Records from a collection
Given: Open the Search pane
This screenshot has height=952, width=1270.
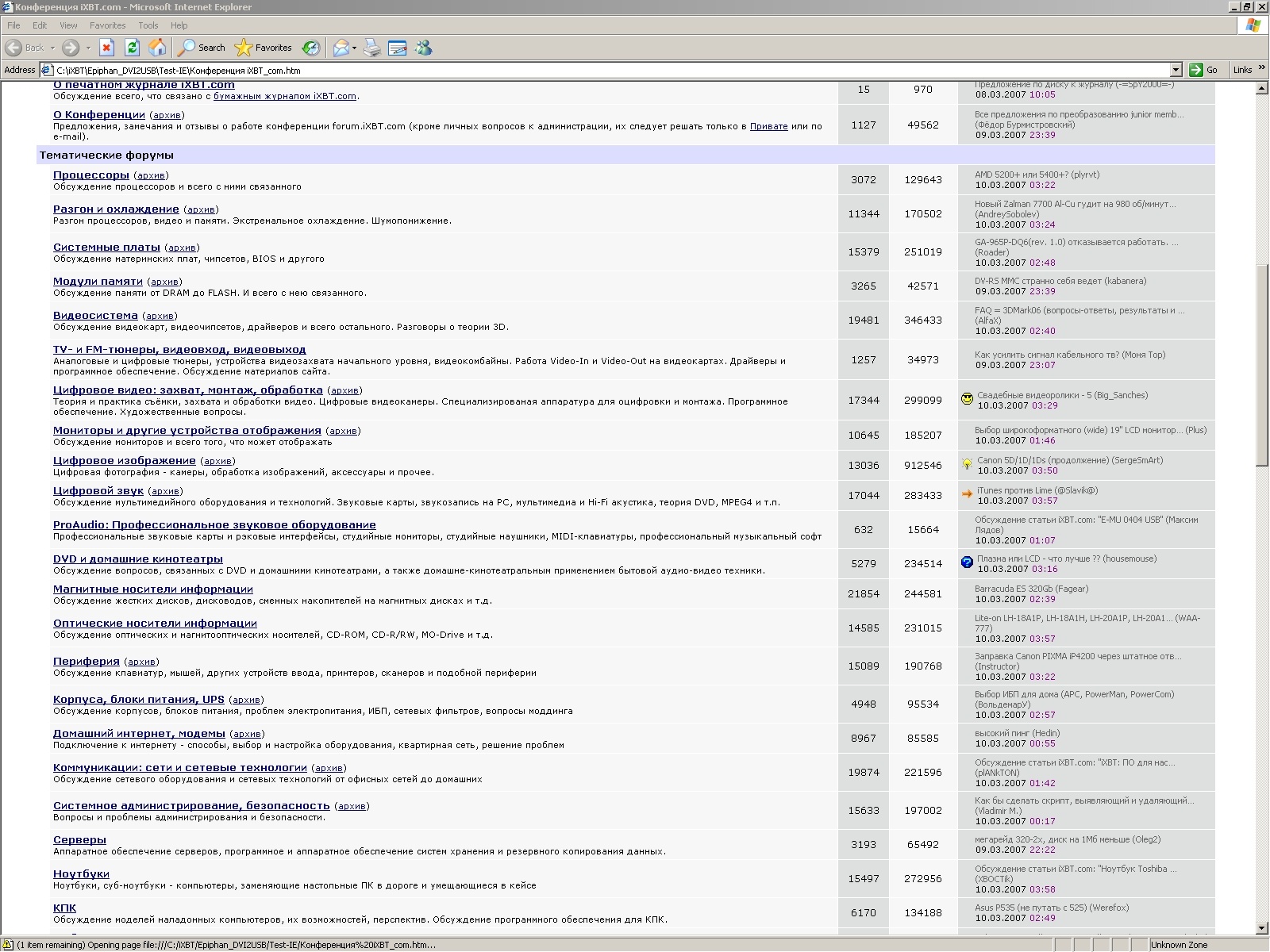Looking at the screenshot, I should coord(202,48).
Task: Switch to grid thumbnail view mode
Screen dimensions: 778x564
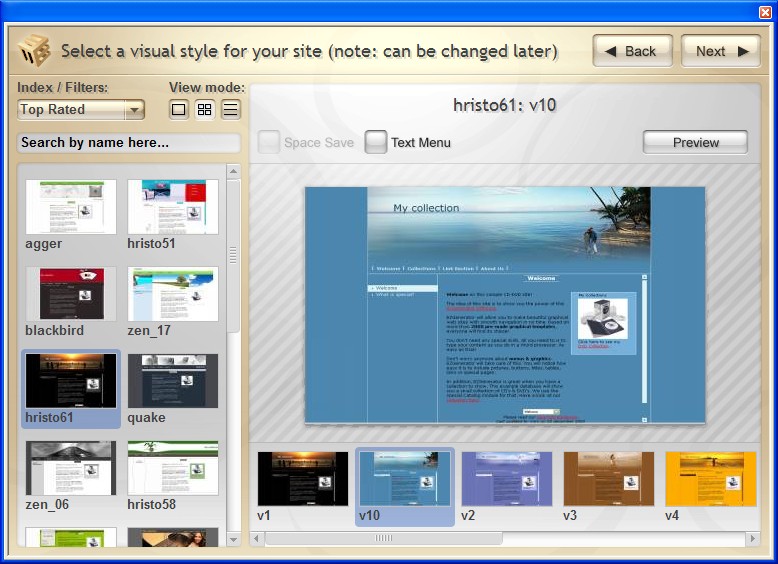Action: tap(205, 110)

WORK ITEM ▸ Print exactly, and print only, the lines from the line with "This screenshot has height=952, width=1270." through the last line of the entries, both ends included. No pictures belong in the result.

TASK OUTPUT ▸
This screenshot has height=952, width=1270.
Looking at the screenshot, I should coord(202,48).
Task: Switch to grid thumbnail view mode
Screen dimensions: 778x564
Action: tap(205, 110)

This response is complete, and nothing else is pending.